▶ TRABAJO SOLICITADO
[1] En la reseña sobre la novela de Jorge Fernández Díaz, ¿qué inventa Cora Bruno para que la clienta armada no mate a su marido?
[2] Prolonga la reseña sobre la novela protagonizada por la detective Cora Bruno a partir de su última oración.

La detective privada Cora Bruno, en la nueva novela de Jorge Fernández Díaz, demuestra a cada paso que sabe lo que hace. Para evitar que una cliente mate a su marido infiel, improvisa (la cliente tiene una pistola temblorosa en la mano y Cora no puede jurar que no la matará a ella también) la existencia de una cuenta offshore cuya apropiación, le promete, será más dulce que hacer correr la sangre. La clienta baja el arma. También es una excelente observadora: de otra cliente advierte que tiene todo para ser linda, pero una veta de su carácter se lo impide: “A veces”, apunta Cora, “la personalidad embellece o afea la carne”.
Esas sabidurías de índole romántica tienen aplicaciones prácticas: por ejemplo, cuando el trabajo de Cora la conduce a vigilar cierta casa con chimenea, calcula que si hay un caballero en ese hogar y falta madera saldrá él mismo a buscarla; no dejará que la dama se arruine las manos. Y en efecto el caso, gracias a esta perspicacia, se resuelve. Agrego otra observación de Cora, que no le habría disgustado a los viejos maestros franceses de la psicología amorosa, como Stendhal o Constant: para una mujer muy hermosa (apunta), el deseo y su realización son casi lo mismo, y eso las hace vulnerables al menor capricho: el suyo propio.

▶ DATOS DE ORIGEN
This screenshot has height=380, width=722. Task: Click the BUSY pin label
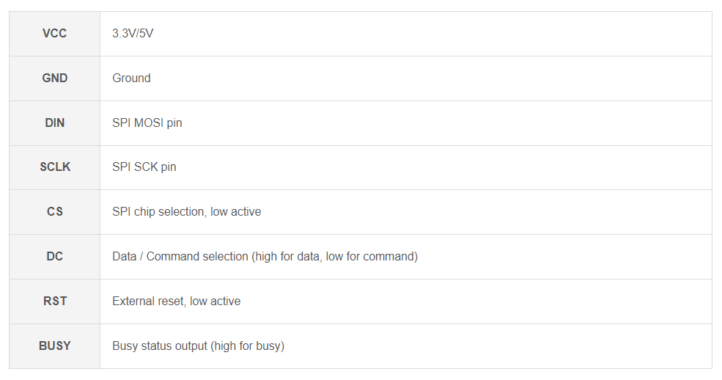pos(55,346)
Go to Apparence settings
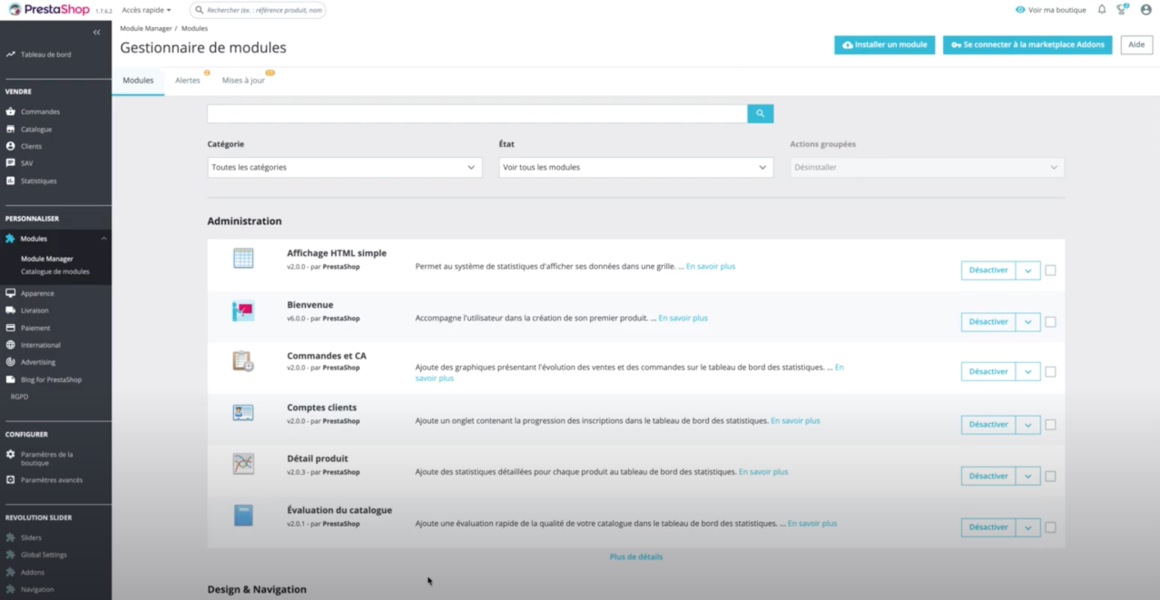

▶ EN RESPUESTA
[1] La existencia de una cuenta offshore, cuya apropiación, le promete, será más dulce que hacer correr la sangre.

[2]
Esas agudezas, aunque hacen de Cora una profesional capaz de llegar muy lejos (y vaya si lo hace, en una novela que no deja nunca de abrirse a mundos cada vez más oscuros), no protegen a Cora de su propia, constante vulnerabilidad, que la asalta a cada paso, desde la admiración acobardada que le inspira la mencionada mujer bella hasta la atracción que, muy a su pesar, siente por cierto macho retrógrado con olor a colonia y a cigarrillos, que el mandato feminista de la época censuraría con severidad; y sin olvidar su eterna lucha bíblica contra ese adversario más fuerte que es su propio trasero y el gag recurrente en el que Cora pide “algo fuerte” y, en lugar del whisky que habría aceptado Philip Marlowe, sus socias le traen una porción de Rogel o de Selva Negra.
Espero que estos apuntes alcancen a dar una idea de la humanidad de Cora Bruno. La ficción actual está obsesionada con una figura espuria a la que se conoce con el demagógico y mal ganado nombre de mujer fuerte. Entiéndase: auténticas mujeres fuertes abundan en la literatura y el cine. Lo son la temible Lady Macbeth, la heroica Sarah Connor, la altruista teniente Ripley y la ambiciosa Peggy Olson; lo son Catherine Earnshaw, de Cumbres Borrascosas, Scarlett O’Hara, de la plantación Tara, la princesa Leia Organa, del sistema Alderaan, o Judith, de la Torá, la primera agente secreta, por cierto, que registran las letras; y así podríamos seguir.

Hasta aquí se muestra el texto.